EXERCISE AIM →
Find every line below that contains the word "size" and copy each one.

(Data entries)
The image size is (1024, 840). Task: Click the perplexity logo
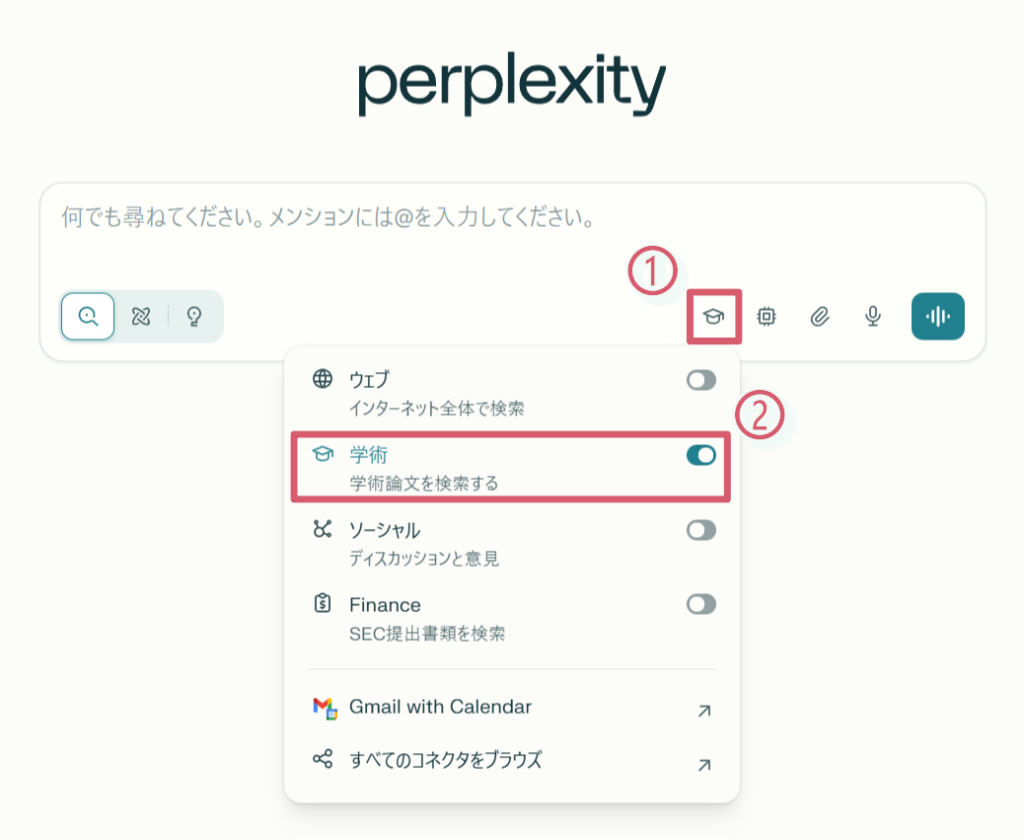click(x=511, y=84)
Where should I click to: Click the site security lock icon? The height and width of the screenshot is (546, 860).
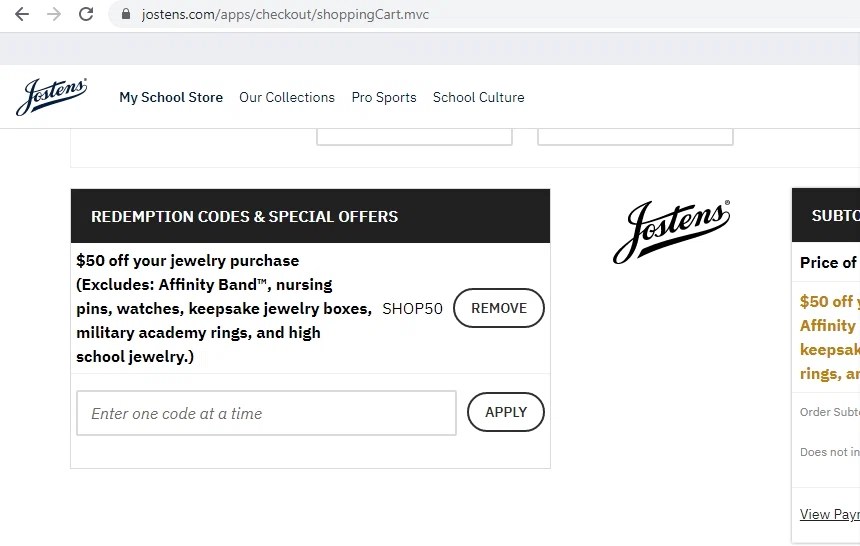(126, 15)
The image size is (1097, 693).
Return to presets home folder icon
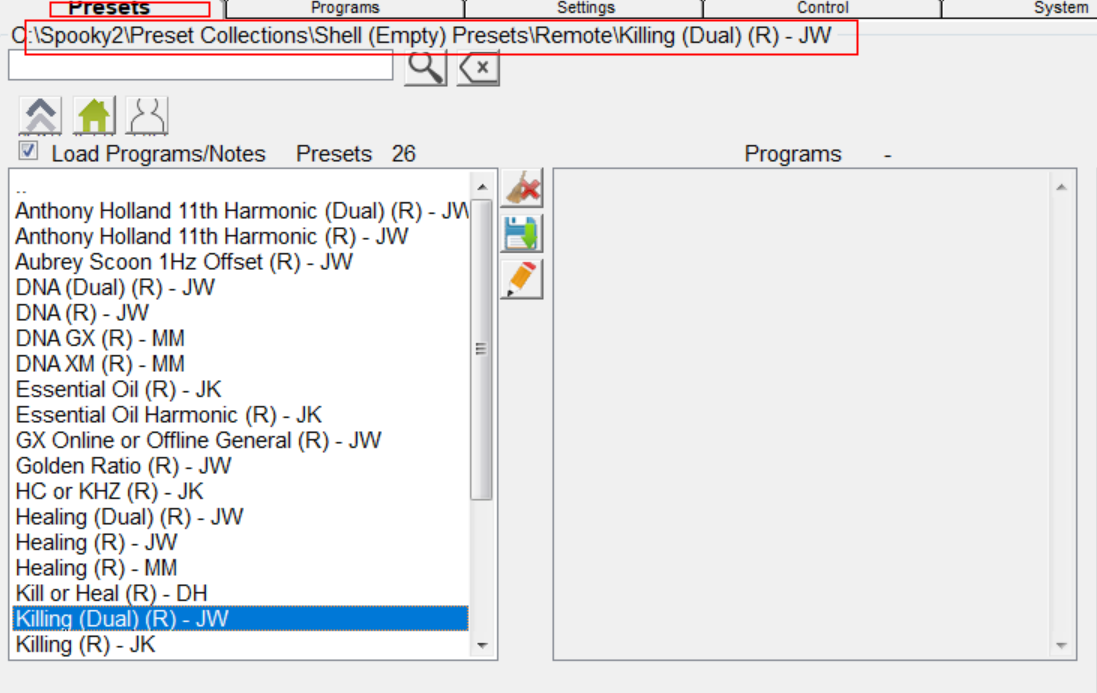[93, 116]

--

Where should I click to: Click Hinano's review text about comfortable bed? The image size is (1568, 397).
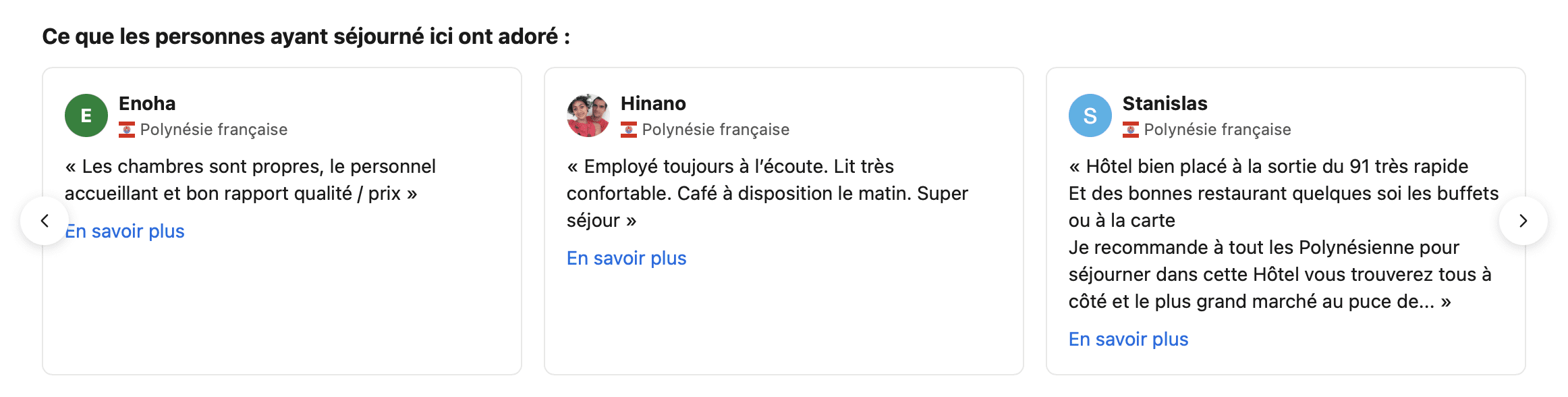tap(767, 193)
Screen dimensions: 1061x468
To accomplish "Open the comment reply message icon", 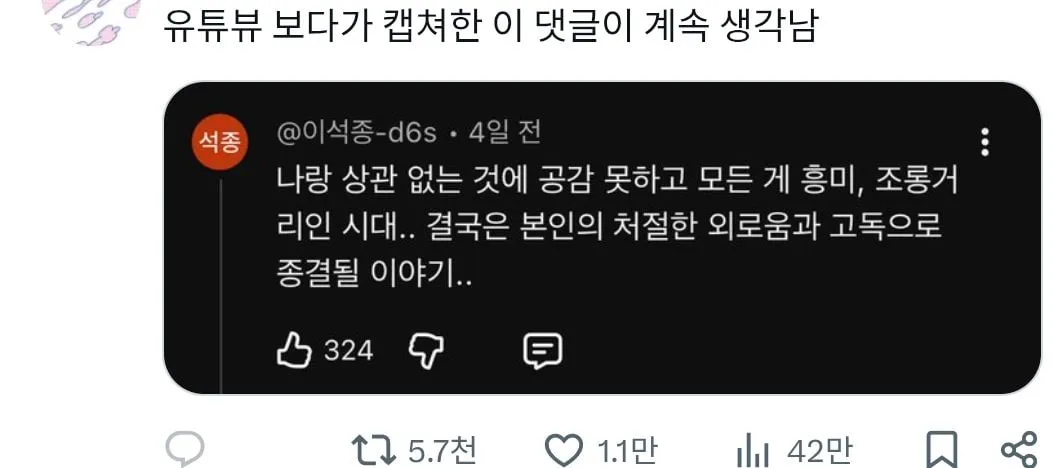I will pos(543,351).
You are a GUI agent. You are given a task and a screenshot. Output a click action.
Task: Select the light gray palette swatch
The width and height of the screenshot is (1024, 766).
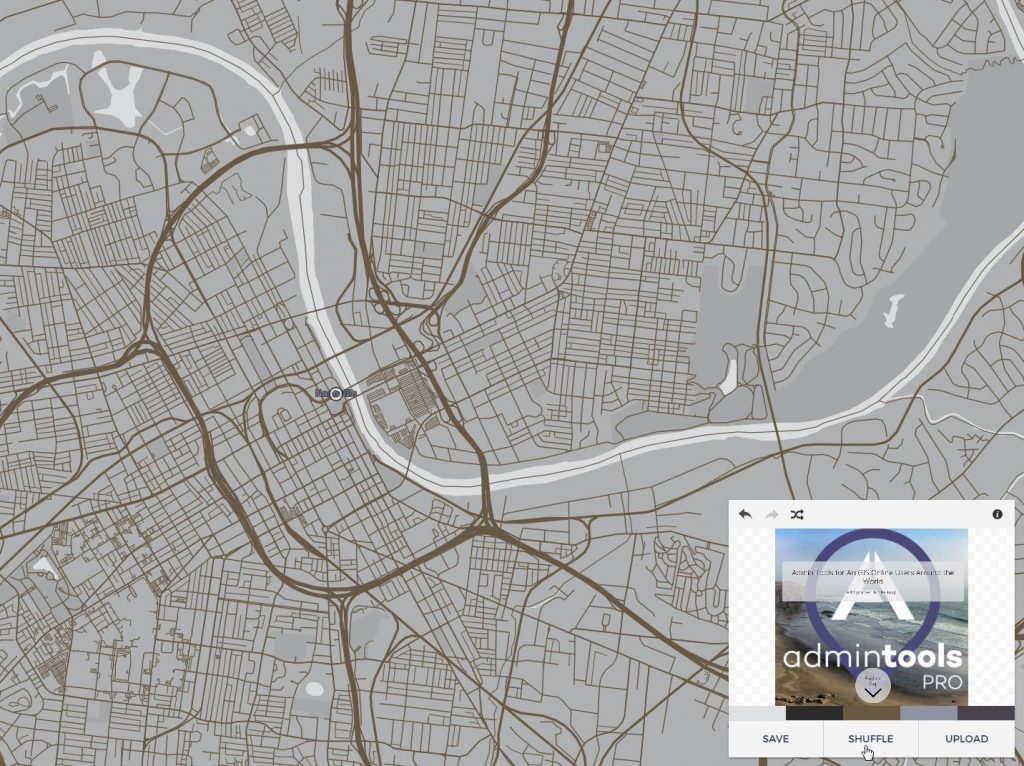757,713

TASK OUTPUT →
The image size is (1024, 840). Task: Click the perplexity logo
The image size is (1097, 693).
Where should I click to: Click Hinano's review text about comfortable bed? The image size is (1568, 397).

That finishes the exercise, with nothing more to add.